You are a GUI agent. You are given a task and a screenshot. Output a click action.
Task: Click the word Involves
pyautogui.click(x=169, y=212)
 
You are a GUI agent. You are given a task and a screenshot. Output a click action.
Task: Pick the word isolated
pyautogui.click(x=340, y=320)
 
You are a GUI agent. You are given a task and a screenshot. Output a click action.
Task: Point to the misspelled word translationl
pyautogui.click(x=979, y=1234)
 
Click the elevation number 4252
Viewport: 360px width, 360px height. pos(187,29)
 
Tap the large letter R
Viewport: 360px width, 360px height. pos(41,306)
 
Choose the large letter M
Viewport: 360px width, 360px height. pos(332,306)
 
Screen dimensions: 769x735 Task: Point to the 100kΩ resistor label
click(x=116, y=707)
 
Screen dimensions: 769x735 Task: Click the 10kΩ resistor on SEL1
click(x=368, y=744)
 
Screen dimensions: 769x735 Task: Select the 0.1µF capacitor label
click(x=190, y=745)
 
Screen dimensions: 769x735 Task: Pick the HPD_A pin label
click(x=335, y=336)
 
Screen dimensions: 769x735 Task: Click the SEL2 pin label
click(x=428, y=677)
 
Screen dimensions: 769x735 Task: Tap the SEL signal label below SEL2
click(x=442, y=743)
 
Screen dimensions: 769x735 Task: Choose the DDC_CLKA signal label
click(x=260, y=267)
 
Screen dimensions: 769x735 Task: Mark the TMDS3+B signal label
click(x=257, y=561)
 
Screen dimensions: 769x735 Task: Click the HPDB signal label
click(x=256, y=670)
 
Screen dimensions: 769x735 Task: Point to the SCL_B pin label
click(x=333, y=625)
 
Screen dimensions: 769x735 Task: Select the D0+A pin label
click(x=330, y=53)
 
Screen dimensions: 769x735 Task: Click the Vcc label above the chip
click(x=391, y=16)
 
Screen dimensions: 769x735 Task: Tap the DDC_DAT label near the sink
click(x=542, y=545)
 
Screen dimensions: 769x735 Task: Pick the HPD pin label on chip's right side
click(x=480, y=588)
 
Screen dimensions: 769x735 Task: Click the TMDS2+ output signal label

+--

● Goal
Please write out again the part of the entries that opens at their very beginning and closes with the line containing "pyautogui.click(x=169, y=212)", both ends included, with every line kept, requests too. Shift each coordinate in the answers up by 100.

● Written solution
You are a GUI agent. You are given a task and a screenshot. Output a click action.
Task: Click the word Involves
pyautogui.click(x=269, y=312)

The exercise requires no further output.